> Assignment
Search the records for the string "Total" and copy every line in which it appears.

> Records
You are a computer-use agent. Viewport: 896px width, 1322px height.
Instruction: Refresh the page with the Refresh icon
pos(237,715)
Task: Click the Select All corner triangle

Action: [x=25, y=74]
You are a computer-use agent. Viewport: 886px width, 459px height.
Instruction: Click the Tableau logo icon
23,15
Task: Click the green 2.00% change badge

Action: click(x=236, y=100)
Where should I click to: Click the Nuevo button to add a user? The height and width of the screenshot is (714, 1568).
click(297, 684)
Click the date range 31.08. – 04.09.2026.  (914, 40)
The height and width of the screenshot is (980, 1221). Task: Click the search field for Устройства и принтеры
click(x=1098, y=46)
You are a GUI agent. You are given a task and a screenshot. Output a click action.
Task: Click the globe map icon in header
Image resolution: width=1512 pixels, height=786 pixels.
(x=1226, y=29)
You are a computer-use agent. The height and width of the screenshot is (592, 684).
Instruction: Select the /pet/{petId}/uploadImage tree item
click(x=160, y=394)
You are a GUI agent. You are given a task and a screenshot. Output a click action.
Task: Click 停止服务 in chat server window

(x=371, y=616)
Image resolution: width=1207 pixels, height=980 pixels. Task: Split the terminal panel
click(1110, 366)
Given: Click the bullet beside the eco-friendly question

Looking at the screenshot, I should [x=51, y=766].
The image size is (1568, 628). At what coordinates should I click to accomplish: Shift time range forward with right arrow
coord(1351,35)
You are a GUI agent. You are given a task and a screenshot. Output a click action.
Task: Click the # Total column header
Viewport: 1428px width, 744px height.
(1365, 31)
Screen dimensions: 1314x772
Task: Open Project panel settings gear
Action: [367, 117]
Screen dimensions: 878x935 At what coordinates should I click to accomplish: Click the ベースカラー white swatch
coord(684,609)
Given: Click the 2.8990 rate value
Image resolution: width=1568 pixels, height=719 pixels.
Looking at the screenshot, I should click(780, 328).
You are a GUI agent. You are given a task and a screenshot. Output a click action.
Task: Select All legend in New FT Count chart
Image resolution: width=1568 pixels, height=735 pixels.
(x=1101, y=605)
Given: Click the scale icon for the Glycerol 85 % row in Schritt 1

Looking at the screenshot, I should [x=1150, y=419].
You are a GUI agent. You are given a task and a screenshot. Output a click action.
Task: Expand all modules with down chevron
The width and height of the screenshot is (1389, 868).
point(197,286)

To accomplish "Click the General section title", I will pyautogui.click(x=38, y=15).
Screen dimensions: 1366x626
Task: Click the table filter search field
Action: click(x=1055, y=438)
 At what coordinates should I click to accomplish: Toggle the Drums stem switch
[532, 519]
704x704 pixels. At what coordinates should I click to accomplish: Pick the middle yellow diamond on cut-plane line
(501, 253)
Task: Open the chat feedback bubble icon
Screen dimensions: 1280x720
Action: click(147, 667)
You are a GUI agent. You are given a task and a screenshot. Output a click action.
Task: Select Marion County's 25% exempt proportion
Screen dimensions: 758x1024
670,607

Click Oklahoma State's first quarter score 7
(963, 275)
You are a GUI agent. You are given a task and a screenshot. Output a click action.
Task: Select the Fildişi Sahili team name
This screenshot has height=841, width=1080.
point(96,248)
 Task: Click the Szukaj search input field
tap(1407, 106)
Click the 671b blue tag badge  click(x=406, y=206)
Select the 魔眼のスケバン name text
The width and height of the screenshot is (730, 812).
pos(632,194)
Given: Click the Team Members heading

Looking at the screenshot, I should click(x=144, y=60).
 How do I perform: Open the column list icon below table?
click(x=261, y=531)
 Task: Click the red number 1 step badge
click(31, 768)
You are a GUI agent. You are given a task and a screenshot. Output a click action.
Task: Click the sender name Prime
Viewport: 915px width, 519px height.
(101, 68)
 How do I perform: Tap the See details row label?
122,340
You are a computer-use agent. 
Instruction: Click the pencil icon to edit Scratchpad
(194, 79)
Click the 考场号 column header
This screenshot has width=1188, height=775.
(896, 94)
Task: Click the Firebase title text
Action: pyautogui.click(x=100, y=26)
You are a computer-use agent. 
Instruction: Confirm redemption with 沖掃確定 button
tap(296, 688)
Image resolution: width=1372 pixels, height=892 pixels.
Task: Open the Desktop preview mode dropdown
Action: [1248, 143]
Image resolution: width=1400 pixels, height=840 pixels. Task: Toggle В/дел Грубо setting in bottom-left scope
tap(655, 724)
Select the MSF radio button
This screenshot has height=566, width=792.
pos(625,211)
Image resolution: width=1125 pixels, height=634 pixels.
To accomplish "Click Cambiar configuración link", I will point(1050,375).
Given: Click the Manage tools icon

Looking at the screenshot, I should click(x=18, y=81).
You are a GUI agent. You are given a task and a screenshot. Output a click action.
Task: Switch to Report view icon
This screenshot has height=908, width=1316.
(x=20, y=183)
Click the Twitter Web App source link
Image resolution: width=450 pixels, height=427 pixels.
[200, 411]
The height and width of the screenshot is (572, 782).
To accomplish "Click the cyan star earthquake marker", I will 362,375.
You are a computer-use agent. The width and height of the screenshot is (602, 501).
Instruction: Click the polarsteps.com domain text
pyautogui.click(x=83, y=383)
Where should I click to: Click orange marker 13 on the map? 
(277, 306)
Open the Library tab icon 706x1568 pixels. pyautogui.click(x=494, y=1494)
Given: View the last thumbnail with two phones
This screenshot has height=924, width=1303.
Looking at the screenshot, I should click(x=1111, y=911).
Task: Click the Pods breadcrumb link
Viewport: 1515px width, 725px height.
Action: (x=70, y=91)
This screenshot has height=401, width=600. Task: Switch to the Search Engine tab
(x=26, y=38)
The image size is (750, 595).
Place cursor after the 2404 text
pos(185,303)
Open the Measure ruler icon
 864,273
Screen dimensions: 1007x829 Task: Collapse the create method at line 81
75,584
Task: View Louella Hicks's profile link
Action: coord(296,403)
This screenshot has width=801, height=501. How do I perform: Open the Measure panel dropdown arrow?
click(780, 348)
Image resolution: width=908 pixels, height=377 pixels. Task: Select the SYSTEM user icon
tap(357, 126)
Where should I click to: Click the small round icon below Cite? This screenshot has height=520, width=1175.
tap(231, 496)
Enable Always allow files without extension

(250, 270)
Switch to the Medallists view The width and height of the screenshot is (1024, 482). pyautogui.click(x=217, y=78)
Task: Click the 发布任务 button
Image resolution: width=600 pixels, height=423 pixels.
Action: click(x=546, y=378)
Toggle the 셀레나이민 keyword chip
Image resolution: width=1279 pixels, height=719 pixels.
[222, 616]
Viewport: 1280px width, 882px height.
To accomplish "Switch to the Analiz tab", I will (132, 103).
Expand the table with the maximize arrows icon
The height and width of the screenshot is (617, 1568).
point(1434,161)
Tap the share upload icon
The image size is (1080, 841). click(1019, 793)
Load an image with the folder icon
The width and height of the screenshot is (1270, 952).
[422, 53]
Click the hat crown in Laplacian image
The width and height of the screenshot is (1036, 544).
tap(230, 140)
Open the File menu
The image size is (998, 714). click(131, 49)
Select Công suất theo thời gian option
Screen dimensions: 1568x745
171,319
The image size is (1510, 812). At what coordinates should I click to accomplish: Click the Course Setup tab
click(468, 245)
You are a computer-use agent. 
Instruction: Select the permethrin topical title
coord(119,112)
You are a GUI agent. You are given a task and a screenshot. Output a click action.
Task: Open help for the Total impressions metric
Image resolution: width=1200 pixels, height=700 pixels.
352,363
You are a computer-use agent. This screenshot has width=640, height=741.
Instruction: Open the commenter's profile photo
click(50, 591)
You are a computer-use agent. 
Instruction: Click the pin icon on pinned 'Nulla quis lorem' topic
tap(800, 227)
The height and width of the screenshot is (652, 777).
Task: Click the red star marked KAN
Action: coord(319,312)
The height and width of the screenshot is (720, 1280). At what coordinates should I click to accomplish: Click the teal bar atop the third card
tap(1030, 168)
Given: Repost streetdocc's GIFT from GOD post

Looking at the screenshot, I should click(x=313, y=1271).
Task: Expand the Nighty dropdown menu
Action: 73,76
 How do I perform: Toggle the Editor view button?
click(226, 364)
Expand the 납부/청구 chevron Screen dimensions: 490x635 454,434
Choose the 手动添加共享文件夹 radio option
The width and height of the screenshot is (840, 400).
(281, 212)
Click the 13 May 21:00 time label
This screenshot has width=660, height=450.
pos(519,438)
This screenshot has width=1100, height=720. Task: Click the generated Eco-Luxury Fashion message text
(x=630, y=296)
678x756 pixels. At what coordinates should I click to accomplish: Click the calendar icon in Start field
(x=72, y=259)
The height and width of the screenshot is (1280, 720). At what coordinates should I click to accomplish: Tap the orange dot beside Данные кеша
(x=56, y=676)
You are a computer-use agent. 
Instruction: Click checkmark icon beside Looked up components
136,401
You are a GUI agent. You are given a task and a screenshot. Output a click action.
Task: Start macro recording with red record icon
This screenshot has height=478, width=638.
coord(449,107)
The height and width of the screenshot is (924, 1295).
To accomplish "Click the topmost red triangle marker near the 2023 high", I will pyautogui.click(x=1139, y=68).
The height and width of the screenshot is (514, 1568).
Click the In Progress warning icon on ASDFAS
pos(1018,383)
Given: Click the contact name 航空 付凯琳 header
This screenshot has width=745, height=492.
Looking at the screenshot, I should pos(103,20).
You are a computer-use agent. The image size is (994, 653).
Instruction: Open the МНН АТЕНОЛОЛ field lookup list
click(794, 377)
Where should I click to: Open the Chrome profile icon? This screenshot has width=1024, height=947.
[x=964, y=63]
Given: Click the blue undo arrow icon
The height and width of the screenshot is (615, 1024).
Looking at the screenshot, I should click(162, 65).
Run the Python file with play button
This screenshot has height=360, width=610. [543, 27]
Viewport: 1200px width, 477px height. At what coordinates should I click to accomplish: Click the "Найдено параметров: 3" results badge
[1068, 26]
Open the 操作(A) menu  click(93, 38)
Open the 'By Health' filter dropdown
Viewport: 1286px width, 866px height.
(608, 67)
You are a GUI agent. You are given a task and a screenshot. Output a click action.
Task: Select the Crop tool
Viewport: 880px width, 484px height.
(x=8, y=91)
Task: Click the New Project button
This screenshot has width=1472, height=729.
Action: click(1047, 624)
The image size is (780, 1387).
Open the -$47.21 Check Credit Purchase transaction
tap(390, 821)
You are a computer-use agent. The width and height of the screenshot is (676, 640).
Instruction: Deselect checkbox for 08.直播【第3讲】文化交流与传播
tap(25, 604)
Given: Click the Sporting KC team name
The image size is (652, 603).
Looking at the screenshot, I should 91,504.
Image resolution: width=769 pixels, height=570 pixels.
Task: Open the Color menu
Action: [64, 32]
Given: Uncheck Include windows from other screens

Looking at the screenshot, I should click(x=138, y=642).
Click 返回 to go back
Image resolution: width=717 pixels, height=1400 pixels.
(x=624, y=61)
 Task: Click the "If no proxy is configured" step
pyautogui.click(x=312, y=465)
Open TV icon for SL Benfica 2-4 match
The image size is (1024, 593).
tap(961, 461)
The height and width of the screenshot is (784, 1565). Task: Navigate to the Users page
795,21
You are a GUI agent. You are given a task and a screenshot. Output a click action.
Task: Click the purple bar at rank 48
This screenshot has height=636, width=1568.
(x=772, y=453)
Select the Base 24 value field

> Finished task
Task: Click the # Total column header
Task: Open help for the Total impressions metric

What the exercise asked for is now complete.